┌─ Records supplied

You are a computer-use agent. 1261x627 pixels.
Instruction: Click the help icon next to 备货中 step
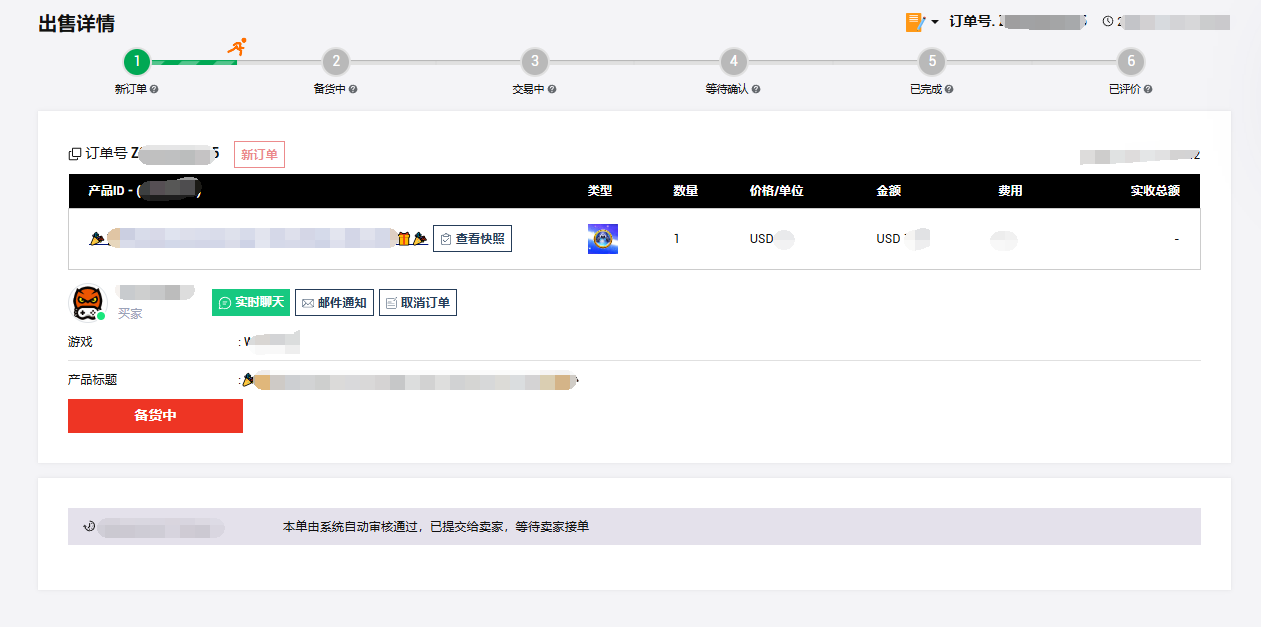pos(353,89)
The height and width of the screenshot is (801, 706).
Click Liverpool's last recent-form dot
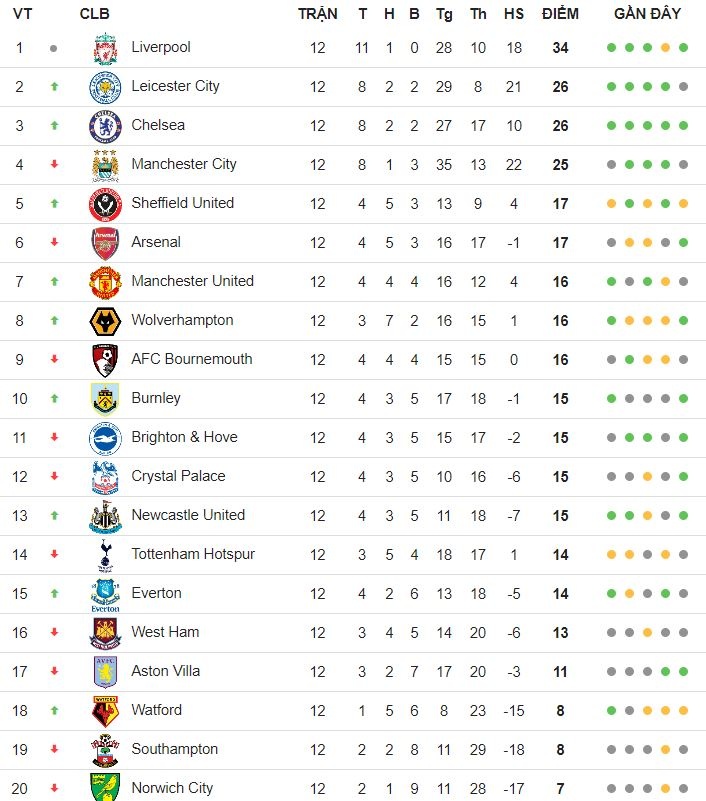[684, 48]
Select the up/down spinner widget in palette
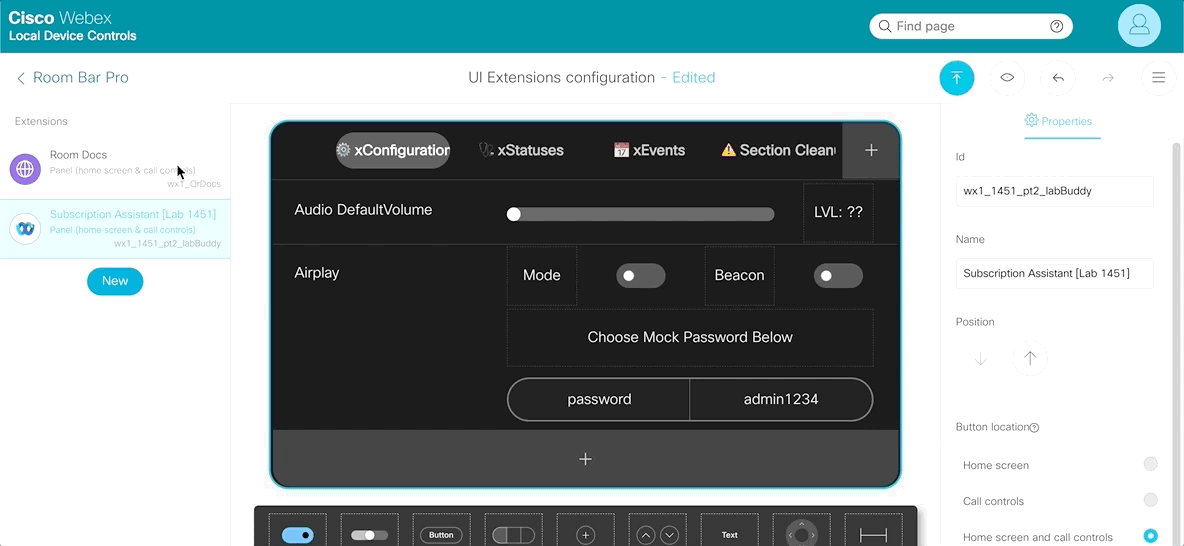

└─

Print the stretch of the data from the line with "The height and" through its last line, exactly and with both ends kept. Omit pictures.

*Written response:*
The height and width of the screenshot is (801, 706).
Click Liverpool's last recent-form dot
[684, 48]
Select the up/down spinner widget in palette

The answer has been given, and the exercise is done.